» Passage given:
The architectural question is where trust lives. In a gateway pattern, backends trust the gateway completely; they don't re-validate authentication. This is the centralisation payoff. If backends must re-validate anyway, the gateway is just an expensive proxy adding latency without value.

What's different at the edge

Gateway patterns on traditional infrastructure carry latency costs because each hop (request to gateway, gateway to backend, backend response, gateway transformation) adds milliseconds. Architects balance centralisation against latency, often accepting inconsistent auth implementations to avoid the gateway tax.

Cloudflare changes this calculation fundamentally. Workers have near-zero cold starts, so the gateway doesn't add startup latency. Service bindings to backend Workers bypass the public internet entirely; when services are colocated, a binding call adds under 1ms. The latency argument against gateway patterns largely disappears.

The decision framework

Make the gateway explicit when: multiple backend services need consistent authentication, rate limiting must be globally consistent, you need request/response transformation, or observability requires a single instrumentation point. Keep routing implicit when: single backend service, auth handled externally through Cloudflare Access, the gateway would be pass-through with no logic, or every millisecond matters and you've measured the gateway's cost.

Complexity threshold matters too. One backend? Let the Worker be the gateway. Two or three backends with shared auth? Consider a gateway. Five or more backends with different auth and rate-limit policies? Definitely build a gateway.

Implementation essence

A gateway reduces to three concerns: authenticate, decide, route. The code is less interesting than the architectural commitment it represents.

src/gateway.ts
export default {
  async fetch(request: Request, env: Env) {
    const user = await authenticate(request, env);
    if (!user && requiresAuth(request)) {
      return new Response("Unauthorized", { status: 401 });
    }

    if (!await checkRateLimit(user?.id || getClientIP(request), env)) {
      return new Response("Too Many Requests", { status: 429 });
    }

    return route(request, user, env);
  }
};

The authenticate function validates tokens at the edge, no round-trip to an auth server. The checkRateLimit function calls a Durable Object maintaining per-key counters with global consistency. The route function dispatches to backend services via bindings, injecting user context as headers that backends trust implicitly.

» Data excerpts:
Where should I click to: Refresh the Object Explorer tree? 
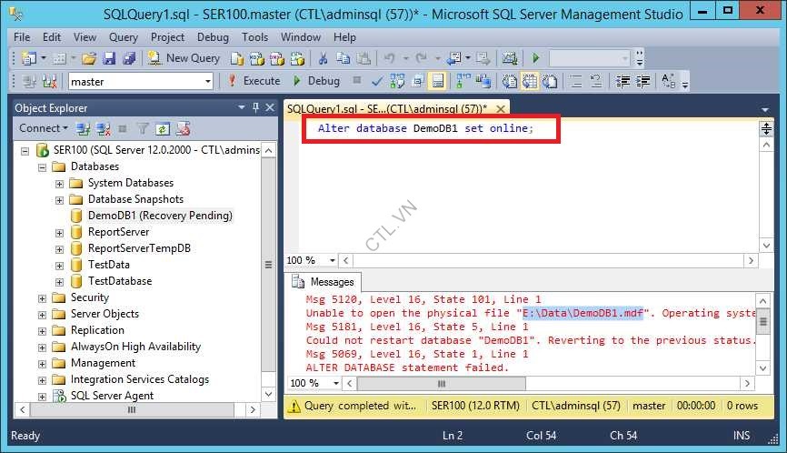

...

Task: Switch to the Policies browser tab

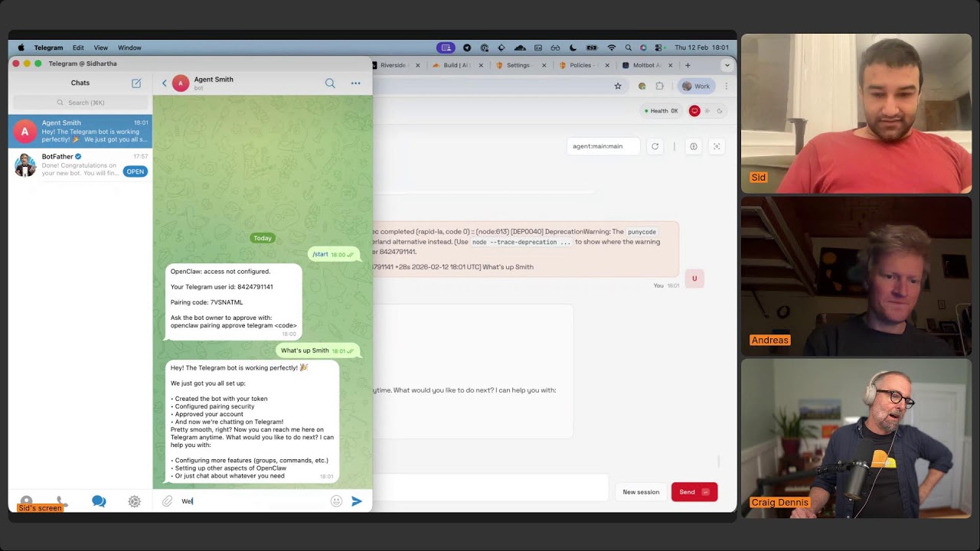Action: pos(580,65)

» Exercise set:
1. In the gateway passage, how much latency does a service binding call add when services are colocated?
2. Pick up the gateway passage after its final sentence and continue it.

» Task responses:
1. Under 1ms.

2.
Backend services don't re-validate authentication. They trust the gateway. This trust relationship is the architecture. Not comfortable with that trust? You don't want this pattern.

Trade-offs to accept

Gateway centralisation means gateway outages affect everything. Your gateway Worker becomes critical infrastructure. Test thoroughly, monitor obsessively, accept that Cloudflare issues take down your gateway with everything else.

The gateway becomes a coordination point for deployments. Changing auth logic or rate limits requires gateway deployment, not backend deployment. For some teams, this enables centralised policy management; for others, it's friction slowing backend teams.

Rate limiting at the edge

Rate limiting deserves special attention because it illustrates the edge advantage most clearly, and because getting it wrong creates either security vulnerabilities or latency problems.

The centralisation problem

Traditional rate limiters require a centralised counter. Every request must atomically increment and check a counter somewhere. On AWS, this typically means ElastiCache Redis in a single region or DynamoDB with conditional writes. Both create a latency hotspot. A user in Sydney rate-limited against a Redis cluster in us-east-1 adds 200ms of network latency to every request, just for the rate limit check. The rate limiter becomes slower than the operation it's protecting.

Multi-region Redis provides read replicas, but writes still go to the primary. During the replication window, rate limits leak; requests slip through because the replica hasn't seen the latest count. Accept the leakage or pay the latency tax. No third option.

How Durable Objects change the calculus

Durable Objects provide atomic counters with automatic global routing. Each rate limit key (user ID, API key, IP address) maps to a Durable Object. When a request arrives, regardless of which edge location receives it, the platform routes to that key's Durable Object automatically. The object might live in Frankfurt, Sydney, or Virginia; routing is transparent.

The architectural difference is fundamental: hyperscaler rate limiting routes to a central store; Cloudflare rate limiting routes to a distributed actor. The former creates a global bottleneck; the latter eliminates it.

For a user in Sydney hitting their own rate limit object (likely near Sydney because that's where they first made requests), the check adds perhaps 10ms. Same user hitting an object in London: 150ms. But with proper key design, users usually hit objects near them. A per-user rate limit object gets created when that user first requests, in the region nearest to them. Subsequent requests route to that same nearby object.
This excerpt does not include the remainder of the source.